Karl était installé chez le Docteur Carrol depuis cinq ans. Or, six mois après son arrivée au Grandchesne, un drame s’y passa, drame qui avait assombri la vie du médecin et de ses deux filles, de Wanda surtout : Mme  Carrol avait disparu.

Lorsqu’il s’était agi de placer Olga et Wanda dans un pensionnat de la ville de Montréal, Mme  Carrol avait, tout d’abord, protesté ; mais ensuite, elle s’était rendue aux raisons exprimées par son mari ; il fallait que leurs filles reçussent une bonne instruction. Tout de même, elle s’ennuyait de ses enfants, et plus d’une fois, surtout depuis qu’elles étaient venues, toutes deux, passer, avec leurs parents les vacances de Pâques, le Docteur Carrol avait, surpris sa femme à pleurer.

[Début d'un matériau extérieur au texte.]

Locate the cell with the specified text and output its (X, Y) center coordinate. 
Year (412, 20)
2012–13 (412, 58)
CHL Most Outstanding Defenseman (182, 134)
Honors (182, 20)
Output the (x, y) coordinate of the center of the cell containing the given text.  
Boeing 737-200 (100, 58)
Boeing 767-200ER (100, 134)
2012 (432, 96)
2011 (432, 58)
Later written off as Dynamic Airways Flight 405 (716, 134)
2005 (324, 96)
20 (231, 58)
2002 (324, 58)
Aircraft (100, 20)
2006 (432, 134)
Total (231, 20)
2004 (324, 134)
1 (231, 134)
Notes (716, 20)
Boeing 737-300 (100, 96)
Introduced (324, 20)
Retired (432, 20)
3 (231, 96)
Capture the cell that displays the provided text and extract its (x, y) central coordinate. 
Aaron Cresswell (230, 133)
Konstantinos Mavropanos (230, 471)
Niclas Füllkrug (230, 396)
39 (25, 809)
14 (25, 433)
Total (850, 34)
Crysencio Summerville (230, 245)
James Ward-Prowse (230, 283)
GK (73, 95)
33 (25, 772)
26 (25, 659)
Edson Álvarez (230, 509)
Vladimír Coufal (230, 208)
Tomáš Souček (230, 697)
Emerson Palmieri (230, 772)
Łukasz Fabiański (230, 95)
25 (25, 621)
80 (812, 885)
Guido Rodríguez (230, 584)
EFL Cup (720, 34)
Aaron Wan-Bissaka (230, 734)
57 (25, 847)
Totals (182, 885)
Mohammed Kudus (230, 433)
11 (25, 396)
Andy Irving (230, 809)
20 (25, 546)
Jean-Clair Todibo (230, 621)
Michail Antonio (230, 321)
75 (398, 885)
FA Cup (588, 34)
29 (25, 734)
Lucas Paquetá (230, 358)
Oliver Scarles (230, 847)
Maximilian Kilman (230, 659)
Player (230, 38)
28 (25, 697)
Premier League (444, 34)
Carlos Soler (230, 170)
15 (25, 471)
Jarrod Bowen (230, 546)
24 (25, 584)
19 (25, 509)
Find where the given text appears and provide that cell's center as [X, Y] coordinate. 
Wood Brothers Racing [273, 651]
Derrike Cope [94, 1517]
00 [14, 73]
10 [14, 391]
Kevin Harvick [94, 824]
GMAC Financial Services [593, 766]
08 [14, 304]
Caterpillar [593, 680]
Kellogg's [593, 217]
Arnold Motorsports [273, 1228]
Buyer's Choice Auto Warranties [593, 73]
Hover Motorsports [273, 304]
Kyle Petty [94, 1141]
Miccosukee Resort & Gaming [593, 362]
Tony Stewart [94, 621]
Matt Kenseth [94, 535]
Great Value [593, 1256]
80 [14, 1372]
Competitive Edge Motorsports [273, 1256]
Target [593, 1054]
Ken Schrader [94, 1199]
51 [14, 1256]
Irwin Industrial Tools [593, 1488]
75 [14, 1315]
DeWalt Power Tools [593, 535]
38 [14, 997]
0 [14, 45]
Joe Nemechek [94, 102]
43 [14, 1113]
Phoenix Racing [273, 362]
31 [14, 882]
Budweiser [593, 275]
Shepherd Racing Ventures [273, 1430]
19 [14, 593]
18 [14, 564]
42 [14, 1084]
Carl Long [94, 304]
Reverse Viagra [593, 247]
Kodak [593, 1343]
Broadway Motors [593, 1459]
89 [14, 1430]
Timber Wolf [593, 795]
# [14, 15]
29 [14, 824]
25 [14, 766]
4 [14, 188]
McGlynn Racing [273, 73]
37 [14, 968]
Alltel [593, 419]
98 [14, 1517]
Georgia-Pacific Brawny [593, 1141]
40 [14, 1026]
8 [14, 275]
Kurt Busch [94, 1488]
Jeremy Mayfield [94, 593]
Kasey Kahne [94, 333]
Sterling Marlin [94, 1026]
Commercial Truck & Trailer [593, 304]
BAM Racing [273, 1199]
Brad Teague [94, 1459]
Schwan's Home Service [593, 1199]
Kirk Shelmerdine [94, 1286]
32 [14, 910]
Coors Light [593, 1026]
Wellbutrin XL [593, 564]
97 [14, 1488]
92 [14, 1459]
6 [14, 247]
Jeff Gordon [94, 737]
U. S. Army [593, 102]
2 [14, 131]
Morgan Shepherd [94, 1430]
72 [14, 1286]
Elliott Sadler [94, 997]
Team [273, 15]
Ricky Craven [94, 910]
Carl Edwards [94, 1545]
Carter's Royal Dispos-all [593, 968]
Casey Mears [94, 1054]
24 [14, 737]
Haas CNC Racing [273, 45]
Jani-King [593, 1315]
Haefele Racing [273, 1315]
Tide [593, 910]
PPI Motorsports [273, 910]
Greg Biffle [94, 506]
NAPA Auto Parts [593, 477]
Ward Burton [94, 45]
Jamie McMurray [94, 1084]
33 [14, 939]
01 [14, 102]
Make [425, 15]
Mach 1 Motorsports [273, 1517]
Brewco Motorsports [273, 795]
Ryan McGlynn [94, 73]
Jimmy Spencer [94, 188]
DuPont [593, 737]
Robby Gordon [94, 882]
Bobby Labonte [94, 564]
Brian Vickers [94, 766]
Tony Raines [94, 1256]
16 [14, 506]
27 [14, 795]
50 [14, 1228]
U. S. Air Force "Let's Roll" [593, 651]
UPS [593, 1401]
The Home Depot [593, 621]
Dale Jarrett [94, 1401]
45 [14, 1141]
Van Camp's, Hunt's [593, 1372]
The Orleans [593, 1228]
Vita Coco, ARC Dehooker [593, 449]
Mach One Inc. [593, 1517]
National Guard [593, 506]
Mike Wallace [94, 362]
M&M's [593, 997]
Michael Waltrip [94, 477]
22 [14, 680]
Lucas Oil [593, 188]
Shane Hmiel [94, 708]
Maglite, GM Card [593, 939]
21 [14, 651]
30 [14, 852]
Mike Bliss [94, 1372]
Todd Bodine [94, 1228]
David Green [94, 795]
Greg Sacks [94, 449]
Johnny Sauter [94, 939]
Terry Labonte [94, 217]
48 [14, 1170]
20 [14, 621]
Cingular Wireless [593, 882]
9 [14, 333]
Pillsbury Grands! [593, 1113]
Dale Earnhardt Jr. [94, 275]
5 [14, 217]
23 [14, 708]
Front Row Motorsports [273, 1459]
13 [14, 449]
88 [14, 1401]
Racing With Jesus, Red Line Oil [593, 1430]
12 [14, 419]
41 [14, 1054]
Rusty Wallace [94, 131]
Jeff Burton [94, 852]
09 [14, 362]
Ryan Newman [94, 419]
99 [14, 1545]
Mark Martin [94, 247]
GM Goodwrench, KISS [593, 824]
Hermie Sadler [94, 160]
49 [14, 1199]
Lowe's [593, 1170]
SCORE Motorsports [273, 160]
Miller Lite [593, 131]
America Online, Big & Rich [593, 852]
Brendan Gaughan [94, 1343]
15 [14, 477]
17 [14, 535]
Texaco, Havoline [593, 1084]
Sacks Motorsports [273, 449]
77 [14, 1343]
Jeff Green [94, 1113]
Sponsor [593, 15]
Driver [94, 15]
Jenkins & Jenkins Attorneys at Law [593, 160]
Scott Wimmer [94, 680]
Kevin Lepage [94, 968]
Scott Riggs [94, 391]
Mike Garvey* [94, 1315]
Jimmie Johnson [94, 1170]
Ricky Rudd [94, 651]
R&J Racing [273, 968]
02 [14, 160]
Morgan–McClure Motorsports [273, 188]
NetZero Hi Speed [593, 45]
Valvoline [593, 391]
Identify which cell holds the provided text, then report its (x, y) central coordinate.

— Tu t’ennuies de nos chéries, Edith ? lui demanda-t-il, un jour.

— Un peu, je l’avoue, Lionel ! répondit Mme  Carrol. Mais, les vacances de l’été arriveront bientôt, et ensuite, eh ! bien, si tu y consens, nous ne nous séparerons plus d’elles.

— Ça sera tout à fait comme tu le désireras, mon Edith, répondit le médecin. Même, si tu t’ennuies réellement, j’irai bien chercher nos petites.

— Non ! Non ! protesta Mme  Carrol. Olga et Wanda doivent s’instruire, je le comprends.